We wtorek przed południem na trasie S8 na wysokości Wrocławia doszło do samozapłonu Forda Transita w barwach jednej z najpopularniejszych firm kurierskich. Kierowca szybko zjechał na pobocze drogi ekspresowej i wraz z pasażerem zdążył opuścić płonący pojazd.

Obłoki dymu wydobywające się spod maski i z kabiny pojazdu były widoczne z daleka, co uchwycił na nagraniu pasażer jednego z przejeżdżających tamtędy samochodów. Uwagę zwraca postawa dostawców, nie tracąc chwili, zaczęli bowiem wyjmować z samochodu paczki, by ocalić je przed płomieniami.
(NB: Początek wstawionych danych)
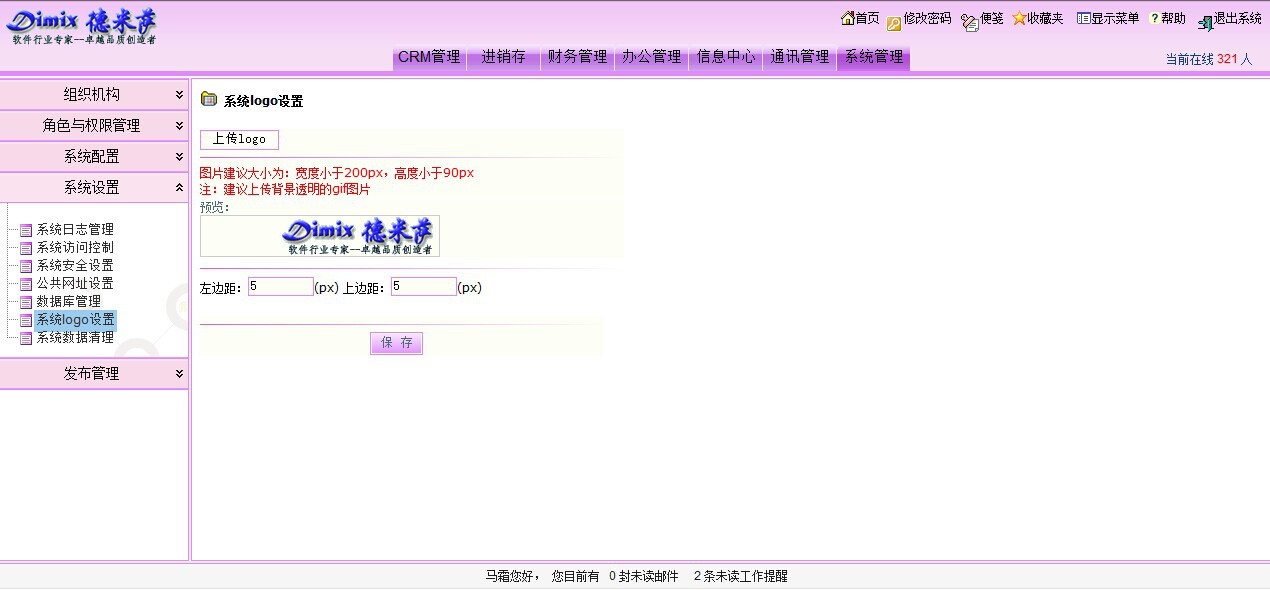Image resolution: width=1270 pixels, height=590 pixels.
Task: Open the 财务管理 tab
Action: coord(577,57)
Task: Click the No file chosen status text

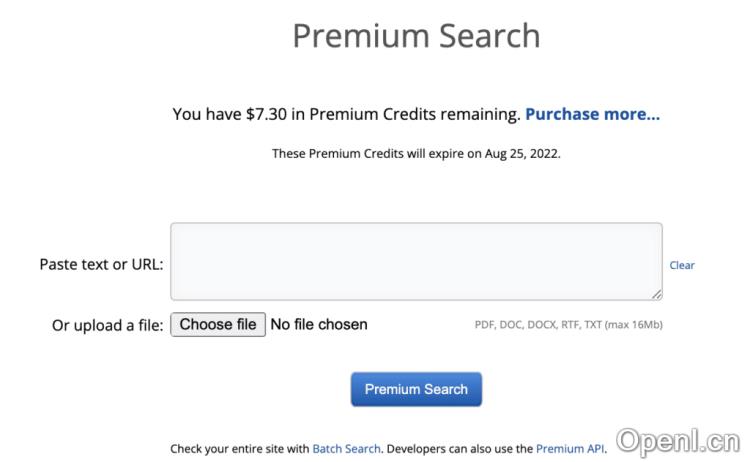Action: (319, 324)
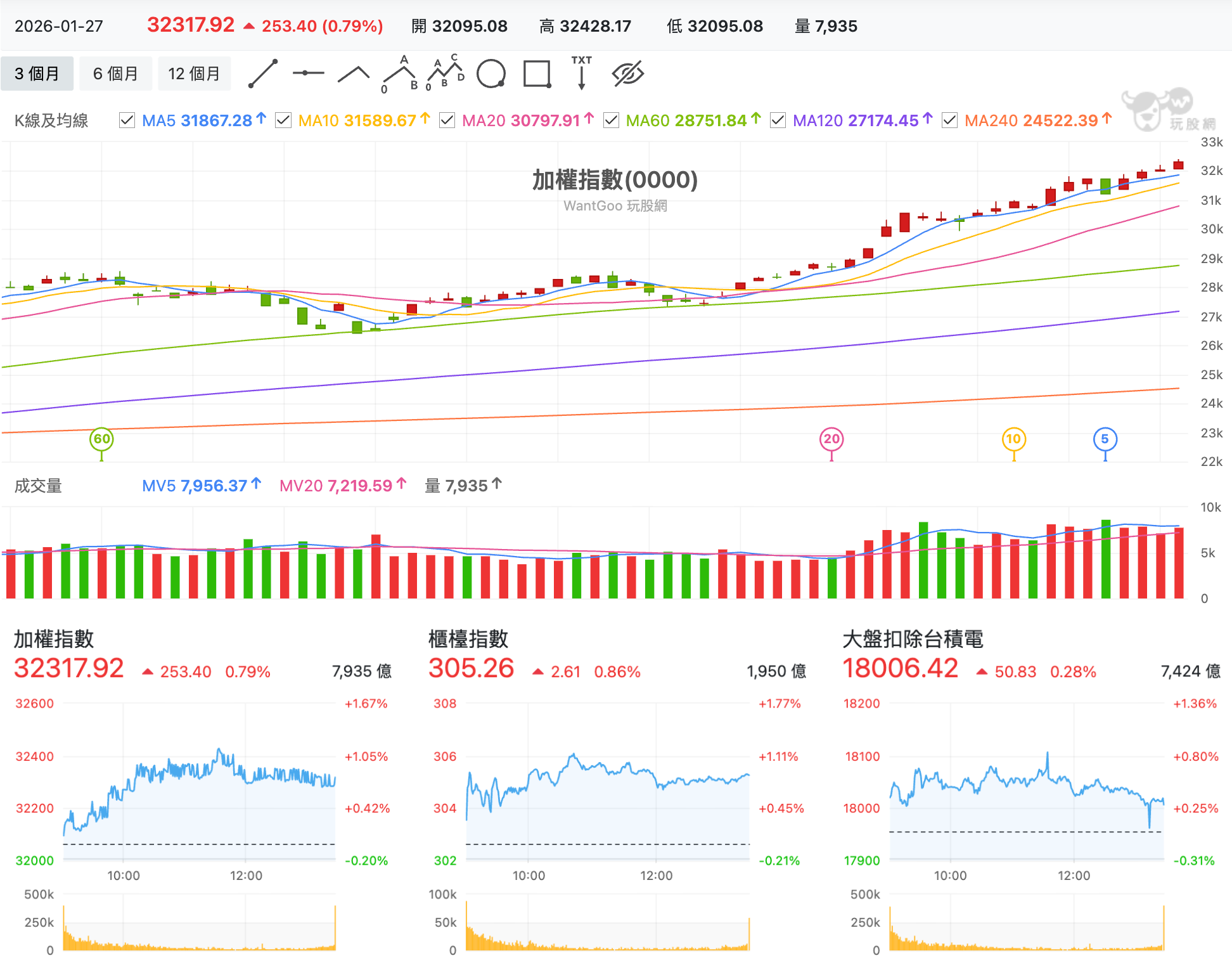Select the trend line drawing tool
This screenshot has height=970, width=1232.
tap(263, 74)
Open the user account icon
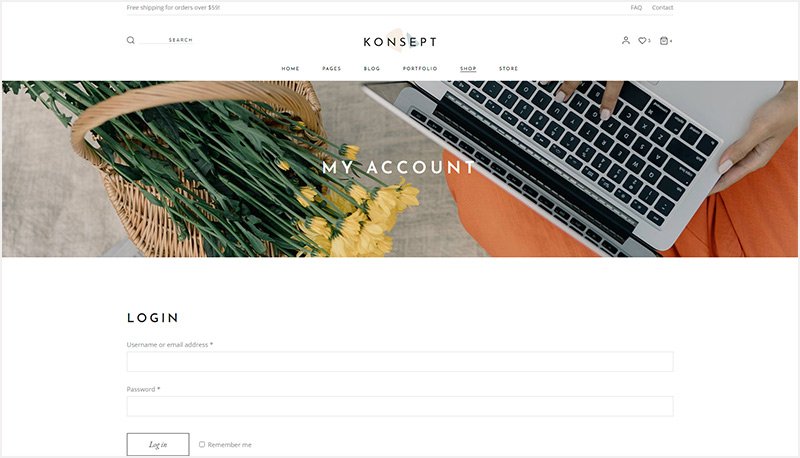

Być może uratowali w ten sposób tegoroczne święta kilku rodzinom czekającym na zamówione przesyłki.

Większość paczek z prezentami została uratowana

Serwis GazetaWroclawska.pl otrzymał od czytelników inne zdjęcia i nagrania, na których widać, że kurierom udało się wyjąć większość paczek, zanim ogień dotarł do przestrzeni ładunkowej. Niestety, nie można powiedzieć tego samego o dostawczym Fordzie Transicie – zapewne był to jego ostatni kurs nie tylko przed tymi świętami, ale w ogóle.

Czytelnicy przejeżdżający tym odcinkiem trasy S8 poinformowali też redakcję o tym, że na miejscu pojawiły się trzy zastępy strażaków, policjanci i ciężarówka, do której zostały przeniesione towary. Najważniejsze jednak, że w tym zdarzeniu nie ucierpiał żaden człowiek. Służby starają się teraz ustalić, jak doszło do tej sytuacji.